When passed a matrix in proper cerebroViz format, cerebroScale() returns a new matrix of the same dimensions where all values have been rescaled with the minimum value set to 0.0, and the maximum set to 1.0.
## 12 pcw 16 pcw 21 pcw 24 pcw 37 pcw 4 mos 1 yrs
## A1C 4.286033 4.301767 NA 3.9131 3.1623 2.91330 2.9752
## AMY 3.878933 4.002200 4.03940 4.1134 3.2270 2.95360 2.8207
## CB 3.380100 3.341000 4.10145 3.3962 3.8083 2.95250 3.5043
## DFC 4.176567 3.896300 3.82330 3.8742 3.0935 2.90495 2.9340
## HIP 3.790200 4.265950 3.70530 3.3259 3.2731 2.57755 2.7461
## IPC 3.976267 4.256967 3.88800 3.7798 3.1009 2.49860 2.9446
head(cerebroScale(cerebroEx, clamp = NULL, divData = FALSE))[,c(1:7)]
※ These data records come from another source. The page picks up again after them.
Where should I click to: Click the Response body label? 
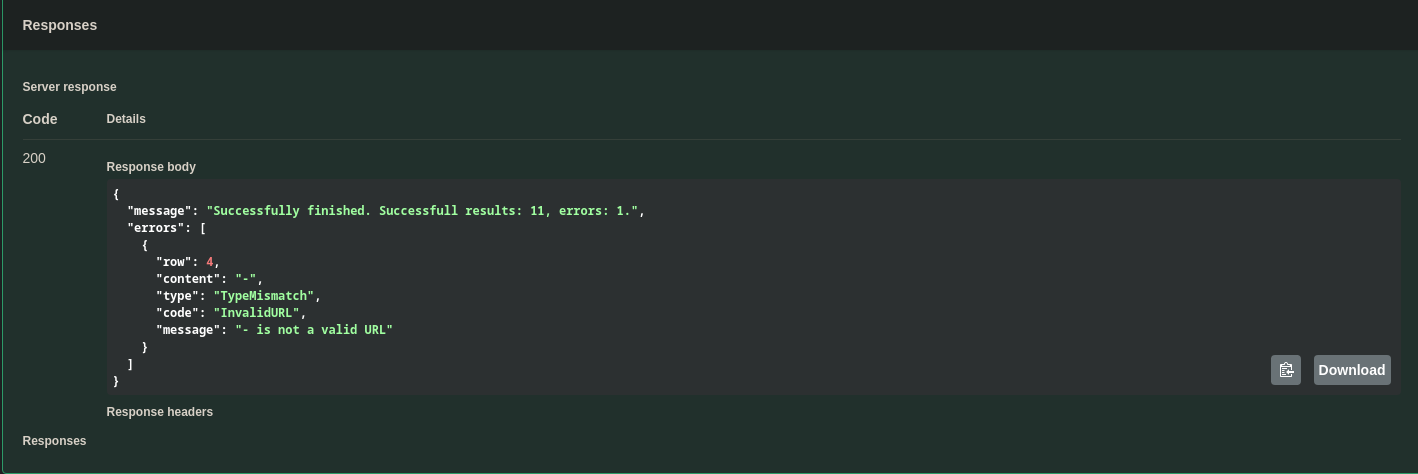pyautogui.click(x=151, y=167)
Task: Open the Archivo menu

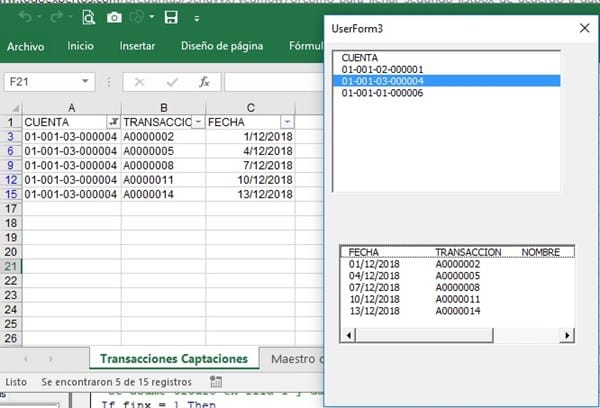Action: point(27,47)
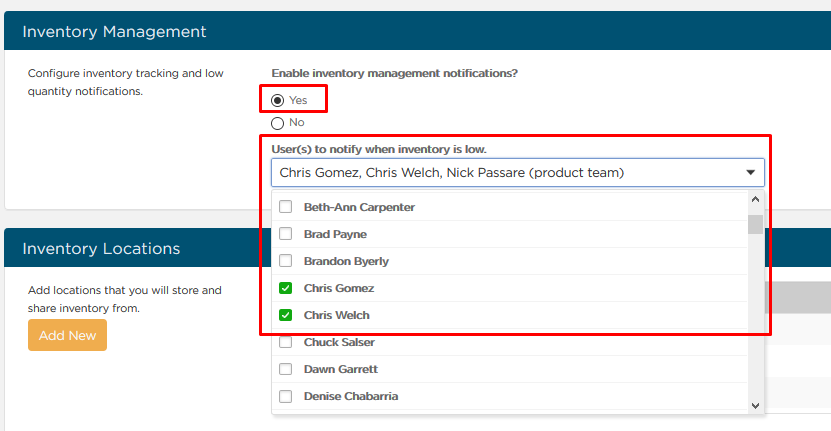
Task: Tick the Brandon Byerly checkbox
Action: tap(286, 261)
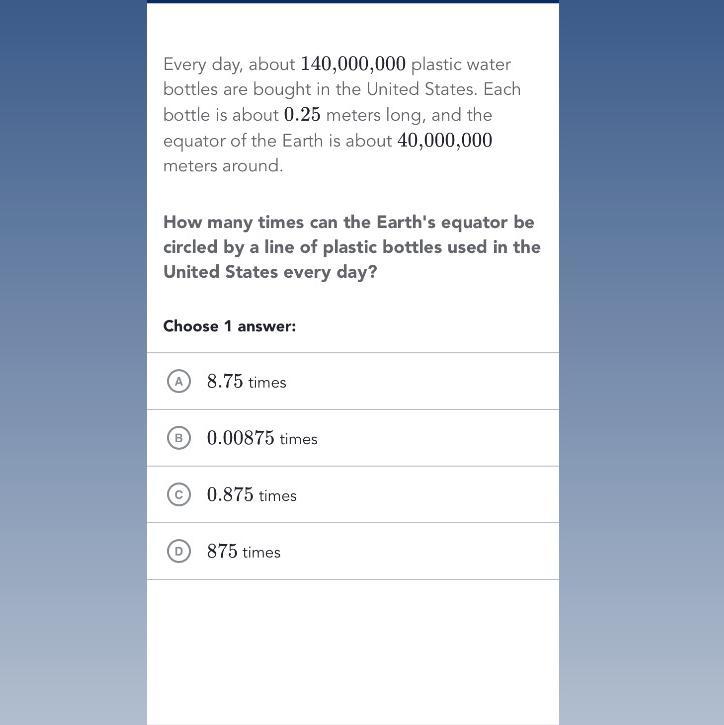Choose the "0.00875 times" answer text

click(262, 438)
## 12 pcw 16 pcw 21 pcw 24 pcw 37 pcw 4 mos 1 yrs
## A1C 0.9044210 0.9092137 NA 0.7908188 0.5621116 0.4862617 0.5051176
## AMY 0.7804110 0.8179603 0.8292921 0.8518338 0.5818204 0.4985378 0.4580541
## CB 0.6284574 0.6165469 0.8481936 0.6333618 0.7588948 0.4982028 0.6662910
## DFC 0.8710755 0.7857012 0.7634641 0.7789692 0.5411539 0.4837182 0.4925673
## HIP 0.7533813 0.8983033 0.7275192 0.6119471 0.5958633 0.3839862 0.4353296
## IPC 0.8100605 0.8955668 0.7831729 0.7502132 0.5434081 0.3599366 0.4957963
If the divData = TRUE argument is passed to cerebroScale(), the median of the dataset is also scaled to 0.5, so it will map to the neutral color of the palette The clamp = # argument clamps outliers, as described here, before converting to the to the 0 to 1 range .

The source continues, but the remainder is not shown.